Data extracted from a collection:
◆ ◆ ◆

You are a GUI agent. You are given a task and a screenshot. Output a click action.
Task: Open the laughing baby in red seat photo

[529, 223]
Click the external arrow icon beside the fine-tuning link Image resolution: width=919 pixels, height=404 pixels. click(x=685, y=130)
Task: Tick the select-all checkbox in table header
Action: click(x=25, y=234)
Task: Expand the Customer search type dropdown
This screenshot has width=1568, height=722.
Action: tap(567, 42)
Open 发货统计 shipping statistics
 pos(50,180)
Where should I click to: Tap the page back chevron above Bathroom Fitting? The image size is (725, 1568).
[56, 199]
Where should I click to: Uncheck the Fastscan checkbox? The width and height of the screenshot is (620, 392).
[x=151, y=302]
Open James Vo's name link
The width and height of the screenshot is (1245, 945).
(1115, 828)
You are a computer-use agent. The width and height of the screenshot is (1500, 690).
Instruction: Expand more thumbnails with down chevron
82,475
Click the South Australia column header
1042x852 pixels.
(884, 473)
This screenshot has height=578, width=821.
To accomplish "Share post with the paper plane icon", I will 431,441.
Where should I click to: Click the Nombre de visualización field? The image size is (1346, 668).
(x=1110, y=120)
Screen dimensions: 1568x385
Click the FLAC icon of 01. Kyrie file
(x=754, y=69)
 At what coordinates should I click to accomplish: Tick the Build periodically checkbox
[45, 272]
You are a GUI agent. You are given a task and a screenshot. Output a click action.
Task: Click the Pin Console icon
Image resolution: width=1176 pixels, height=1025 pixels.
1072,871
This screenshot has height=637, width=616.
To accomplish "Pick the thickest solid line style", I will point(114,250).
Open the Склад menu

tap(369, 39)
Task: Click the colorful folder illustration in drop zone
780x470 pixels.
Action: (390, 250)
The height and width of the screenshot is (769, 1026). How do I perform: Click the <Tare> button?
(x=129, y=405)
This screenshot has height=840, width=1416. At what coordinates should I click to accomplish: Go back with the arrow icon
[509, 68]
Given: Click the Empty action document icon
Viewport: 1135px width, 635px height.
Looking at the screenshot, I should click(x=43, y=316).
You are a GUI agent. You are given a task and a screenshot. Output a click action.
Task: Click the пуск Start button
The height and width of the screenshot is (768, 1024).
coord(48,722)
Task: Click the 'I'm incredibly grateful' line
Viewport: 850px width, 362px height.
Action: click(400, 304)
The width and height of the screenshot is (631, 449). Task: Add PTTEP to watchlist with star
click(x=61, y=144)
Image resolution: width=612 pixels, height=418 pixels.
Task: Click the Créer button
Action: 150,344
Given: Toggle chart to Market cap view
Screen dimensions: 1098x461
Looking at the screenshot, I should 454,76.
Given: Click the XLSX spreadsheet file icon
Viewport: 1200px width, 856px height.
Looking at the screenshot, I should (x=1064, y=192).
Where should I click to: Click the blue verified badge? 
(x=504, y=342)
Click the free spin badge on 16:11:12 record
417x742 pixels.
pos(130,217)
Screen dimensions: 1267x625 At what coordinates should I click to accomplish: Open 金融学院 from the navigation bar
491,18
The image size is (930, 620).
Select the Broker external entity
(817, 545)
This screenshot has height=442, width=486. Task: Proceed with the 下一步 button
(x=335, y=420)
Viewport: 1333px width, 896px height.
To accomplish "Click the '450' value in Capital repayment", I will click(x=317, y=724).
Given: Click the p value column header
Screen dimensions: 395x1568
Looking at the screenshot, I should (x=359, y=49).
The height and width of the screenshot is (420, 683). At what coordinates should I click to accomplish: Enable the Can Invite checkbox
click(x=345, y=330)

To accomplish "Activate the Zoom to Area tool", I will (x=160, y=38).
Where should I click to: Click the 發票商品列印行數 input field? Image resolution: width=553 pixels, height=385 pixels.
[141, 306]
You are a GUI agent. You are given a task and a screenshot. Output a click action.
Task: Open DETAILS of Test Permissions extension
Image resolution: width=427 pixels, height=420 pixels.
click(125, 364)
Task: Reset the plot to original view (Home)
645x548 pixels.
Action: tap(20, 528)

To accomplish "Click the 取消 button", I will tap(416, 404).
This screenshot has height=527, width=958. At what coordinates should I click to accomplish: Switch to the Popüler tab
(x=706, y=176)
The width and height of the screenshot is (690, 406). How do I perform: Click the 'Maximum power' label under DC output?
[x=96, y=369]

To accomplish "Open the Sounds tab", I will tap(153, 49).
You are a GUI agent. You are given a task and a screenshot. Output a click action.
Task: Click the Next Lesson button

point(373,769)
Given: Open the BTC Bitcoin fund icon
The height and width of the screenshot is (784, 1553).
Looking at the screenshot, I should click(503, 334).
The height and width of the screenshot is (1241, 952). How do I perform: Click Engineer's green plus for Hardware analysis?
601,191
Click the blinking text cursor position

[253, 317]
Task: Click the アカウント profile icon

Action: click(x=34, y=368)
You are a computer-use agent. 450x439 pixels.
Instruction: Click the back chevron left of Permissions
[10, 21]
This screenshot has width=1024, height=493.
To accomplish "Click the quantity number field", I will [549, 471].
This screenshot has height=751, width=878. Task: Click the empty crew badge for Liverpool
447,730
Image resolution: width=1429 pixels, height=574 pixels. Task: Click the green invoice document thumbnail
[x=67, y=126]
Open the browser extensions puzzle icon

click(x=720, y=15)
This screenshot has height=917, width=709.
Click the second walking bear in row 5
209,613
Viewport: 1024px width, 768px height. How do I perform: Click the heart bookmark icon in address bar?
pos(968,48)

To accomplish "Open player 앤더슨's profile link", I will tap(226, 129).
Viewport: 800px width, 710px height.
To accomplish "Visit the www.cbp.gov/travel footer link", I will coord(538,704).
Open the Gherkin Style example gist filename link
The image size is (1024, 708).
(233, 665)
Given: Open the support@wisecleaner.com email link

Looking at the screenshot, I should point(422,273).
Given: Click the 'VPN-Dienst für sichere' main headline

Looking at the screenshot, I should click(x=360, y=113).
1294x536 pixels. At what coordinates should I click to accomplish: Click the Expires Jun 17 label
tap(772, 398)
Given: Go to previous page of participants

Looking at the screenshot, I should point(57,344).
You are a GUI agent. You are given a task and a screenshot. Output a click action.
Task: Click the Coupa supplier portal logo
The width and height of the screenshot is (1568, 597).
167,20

◆ ◆ ◆

- [WHAT YOU HAVE TO DO]:
Go through the entries above and copy each line with "value" in it.

- [SOLUTION TO THIS PROBLEM]:
To accomplish "Click the '450' value in Capital repayment", I will click(x=317, y=724).
Given: Click the p value column header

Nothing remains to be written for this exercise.